- **EXERCISE INSTRUCTIONS**
Each record that follows is to be duplicated exactly, though its pictures are not.

Source records:

════════════════════

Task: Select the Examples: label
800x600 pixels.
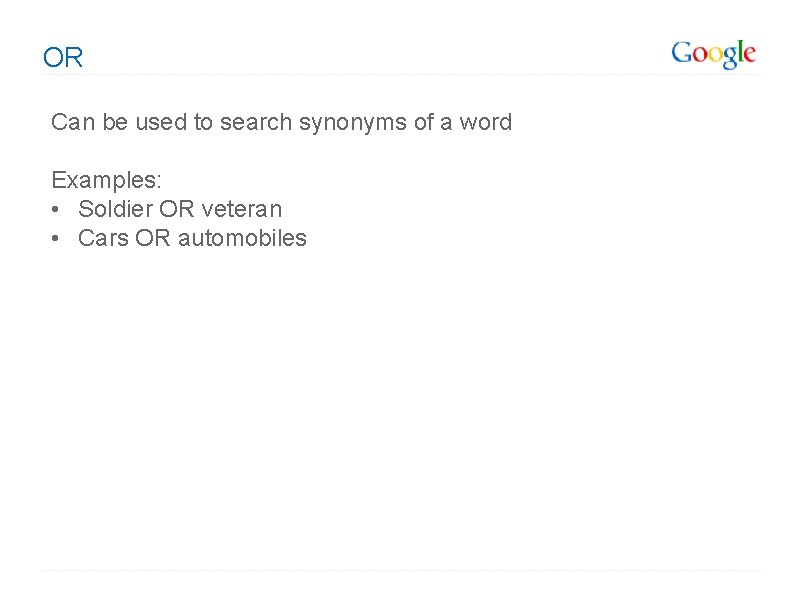Action: click(106, 181)
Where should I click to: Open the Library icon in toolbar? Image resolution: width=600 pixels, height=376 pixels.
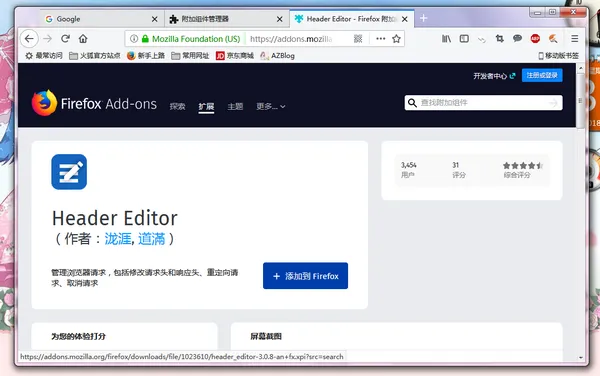(446, 39)
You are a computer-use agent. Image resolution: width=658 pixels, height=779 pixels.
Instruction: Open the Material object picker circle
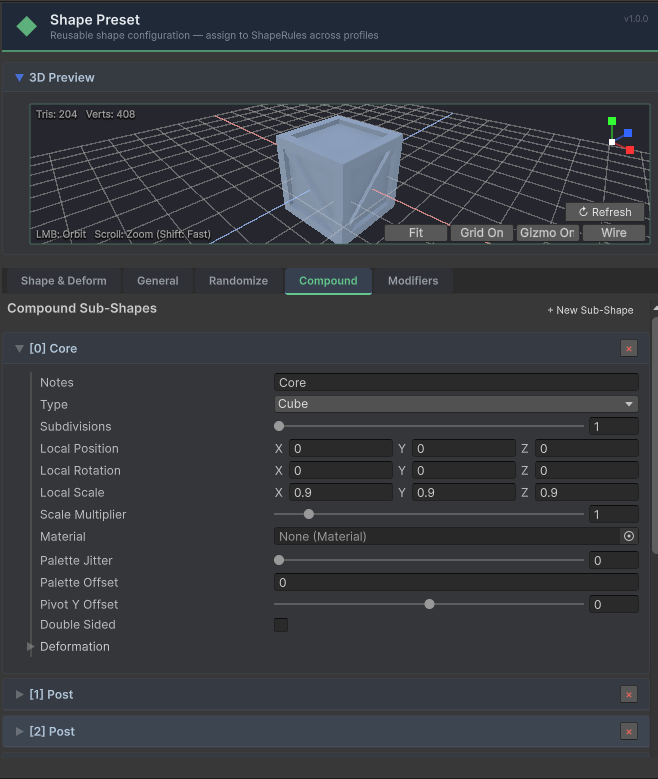point(628,537)
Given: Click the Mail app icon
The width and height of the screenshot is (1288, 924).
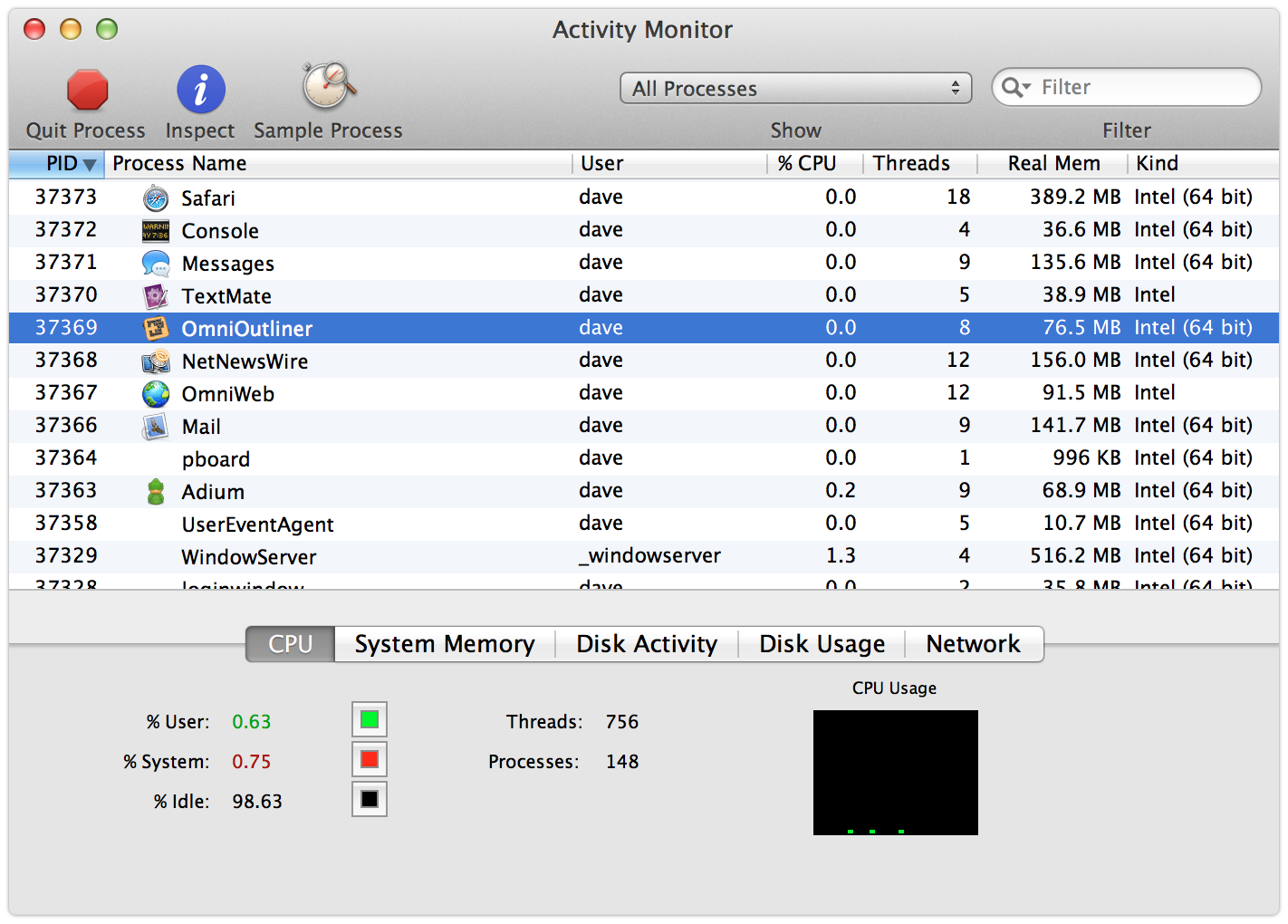Looking at the screenshot, I should (155, 425).
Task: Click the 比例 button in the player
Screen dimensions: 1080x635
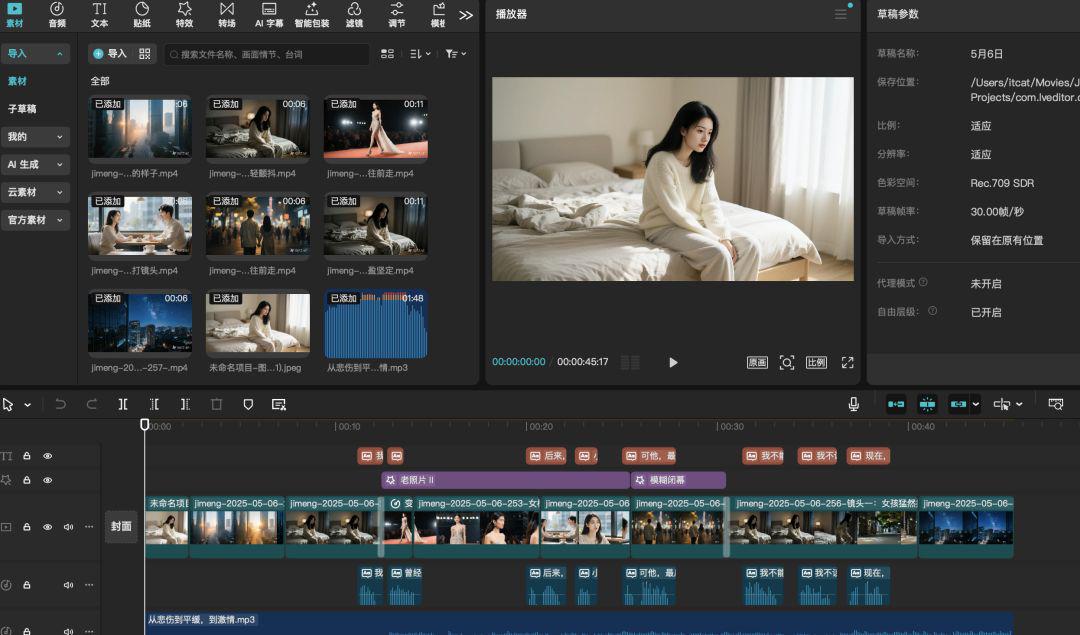Action: (815, 363)
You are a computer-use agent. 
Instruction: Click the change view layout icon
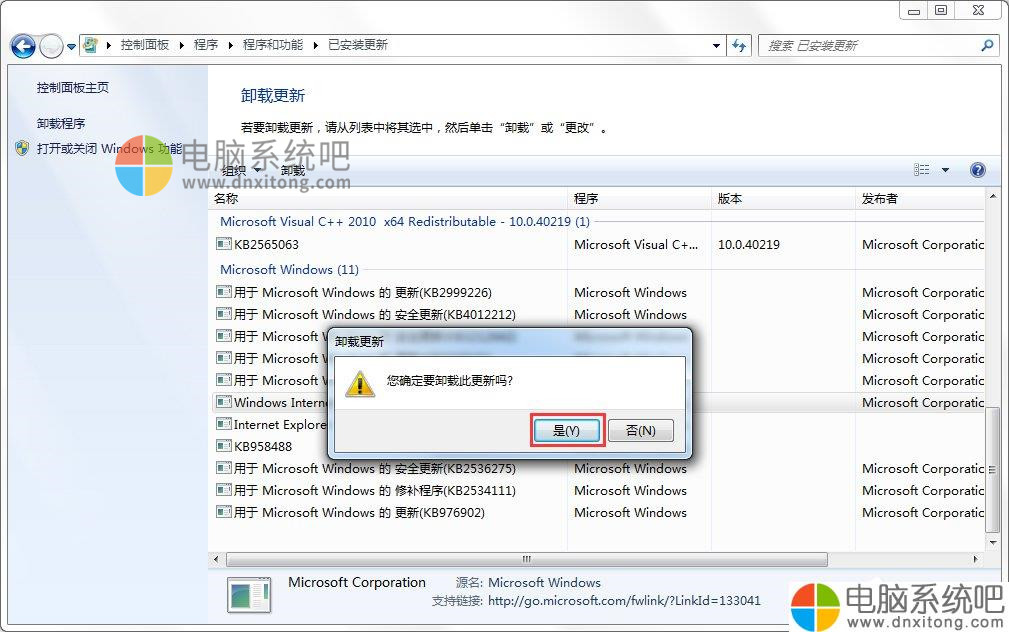tap(921, 169)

════════════════════

- **RESULT OF THE EXERCISE**
Task: Select the Examples: label
800x600 pixels.
Action: click(106, 181)
Where should I click to: Open the Library icon in toolbar? Image resolution: width=600 pixels, height=376 pixels.
(446, 39)
You are a computer-use agent. Image resolution: width=658 pixels, height=779 pixels.
Instruction: Open the Material object picker circle
point(628,537)
Given: Click the Mail app icon
The width and height of the screenshot is (1288, 924).
Looking at the screenshot, I should (155, 425).
Task: Click the 比例 button in the player
Screen dimensions: 1080x635
Action: (815, 363)
You are a computer-use agent. 
Instruction: Click the change view layout icon
tap(921, 169)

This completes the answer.